David Barlow, Ph.D, director of the Center for Anxiety and Related Disorders at Boston University, served on the task force that made the final decisions on PTSD criteria for the DSM IV. He says advances since the manual's release in 1994, particularly within neurobiology, have led to the need to rework how disorders are considered.

"Any diagnostic system in any field is a snapshot in time. It's always in a state of flux," he says. "The DSM IV emphasizes features that distinguish disorders. But now we're beginning to group them together - the new trend is to consider similarities."

It is now known that many disorders, including anxiety and depressive disorders, are highly comorbid and share many key attributes, while having distinguishing features as well.

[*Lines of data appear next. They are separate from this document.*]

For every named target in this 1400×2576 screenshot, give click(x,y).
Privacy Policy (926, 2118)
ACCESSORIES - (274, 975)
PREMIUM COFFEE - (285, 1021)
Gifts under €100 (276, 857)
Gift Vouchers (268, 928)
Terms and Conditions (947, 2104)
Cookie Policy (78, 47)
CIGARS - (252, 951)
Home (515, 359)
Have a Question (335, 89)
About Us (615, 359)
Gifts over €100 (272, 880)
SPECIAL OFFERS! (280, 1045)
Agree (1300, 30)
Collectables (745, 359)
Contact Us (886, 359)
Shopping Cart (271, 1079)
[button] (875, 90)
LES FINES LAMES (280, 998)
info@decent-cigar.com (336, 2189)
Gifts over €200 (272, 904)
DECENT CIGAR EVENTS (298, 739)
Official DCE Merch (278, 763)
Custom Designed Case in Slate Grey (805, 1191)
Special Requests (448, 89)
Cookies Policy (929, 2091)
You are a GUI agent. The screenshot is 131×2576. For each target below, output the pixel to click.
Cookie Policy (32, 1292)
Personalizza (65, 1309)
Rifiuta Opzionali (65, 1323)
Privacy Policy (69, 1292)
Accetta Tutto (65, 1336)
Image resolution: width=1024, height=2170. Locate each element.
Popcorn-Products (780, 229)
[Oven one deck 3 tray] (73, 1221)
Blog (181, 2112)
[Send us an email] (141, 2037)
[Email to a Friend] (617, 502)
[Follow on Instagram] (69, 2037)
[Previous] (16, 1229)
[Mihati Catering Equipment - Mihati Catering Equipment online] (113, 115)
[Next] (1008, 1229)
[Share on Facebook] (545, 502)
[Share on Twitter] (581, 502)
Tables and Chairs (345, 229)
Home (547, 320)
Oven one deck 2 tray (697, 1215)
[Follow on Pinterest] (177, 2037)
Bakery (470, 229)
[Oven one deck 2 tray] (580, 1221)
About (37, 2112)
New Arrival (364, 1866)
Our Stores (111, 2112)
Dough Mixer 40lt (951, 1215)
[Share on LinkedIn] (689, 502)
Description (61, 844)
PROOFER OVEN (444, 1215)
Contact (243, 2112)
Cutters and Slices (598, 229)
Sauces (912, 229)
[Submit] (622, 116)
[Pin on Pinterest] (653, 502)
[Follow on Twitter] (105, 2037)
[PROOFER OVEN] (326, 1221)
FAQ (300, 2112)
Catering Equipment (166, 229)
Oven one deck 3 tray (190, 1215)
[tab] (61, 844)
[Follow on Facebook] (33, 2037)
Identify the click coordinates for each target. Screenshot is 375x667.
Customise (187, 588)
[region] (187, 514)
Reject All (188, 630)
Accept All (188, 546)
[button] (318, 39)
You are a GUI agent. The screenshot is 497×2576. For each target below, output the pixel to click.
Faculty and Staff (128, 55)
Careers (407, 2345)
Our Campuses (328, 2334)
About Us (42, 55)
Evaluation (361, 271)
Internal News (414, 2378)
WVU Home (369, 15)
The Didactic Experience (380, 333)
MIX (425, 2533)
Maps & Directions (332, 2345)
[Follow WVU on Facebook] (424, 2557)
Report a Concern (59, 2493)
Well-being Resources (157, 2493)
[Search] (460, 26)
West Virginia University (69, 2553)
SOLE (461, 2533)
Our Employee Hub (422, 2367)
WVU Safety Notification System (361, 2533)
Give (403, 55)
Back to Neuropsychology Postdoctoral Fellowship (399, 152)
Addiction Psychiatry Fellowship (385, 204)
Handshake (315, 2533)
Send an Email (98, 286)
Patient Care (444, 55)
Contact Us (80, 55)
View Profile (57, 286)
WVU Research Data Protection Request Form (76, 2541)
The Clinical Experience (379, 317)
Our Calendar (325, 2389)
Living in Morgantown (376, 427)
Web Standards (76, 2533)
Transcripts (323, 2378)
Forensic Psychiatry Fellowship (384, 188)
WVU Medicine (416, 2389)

"The question is - are the key features as important as we'd thought or is it more productive to look at broader things like temperament and vulnerabilities?" Barlow says. "A lot of people have experienced [traumatic] events, but don't report them or have panic attacks and talk about something at work instead… I think we need to take a step back and look at all this."

As soldiers return from tours in Iraq, PTSD is likely to become a focus of discussion. Bodkin emphasizes his research was not intended to discount the anguish and upheaval experienced by many who have been through combat. PTSD was, after all, first introduced to describe the experience of some soldiers who had served in Vietnam.

"This is not about military personnel. This does not imply that many are not burdened by problems," he says. "We're not questioning the severity of the condition within which they find themselves, but the causes."

Requests to interview Veterans Affairs personnel who work with PTSD were declined.

Bodkin also acknowledges that the results of his study need to be replicated before firmer conclusions can be drawn. For now, he suggests, PTSD diagnoses should be delivered with a degree of caution.

"If you get a PTSD diagnosis and really have it, that's one thing," he says. "But it's another if a treatment provider has a PTSD bias. It may be counterproductive to focus on the trauma, when the provider instead should be helping to work through the symptoms."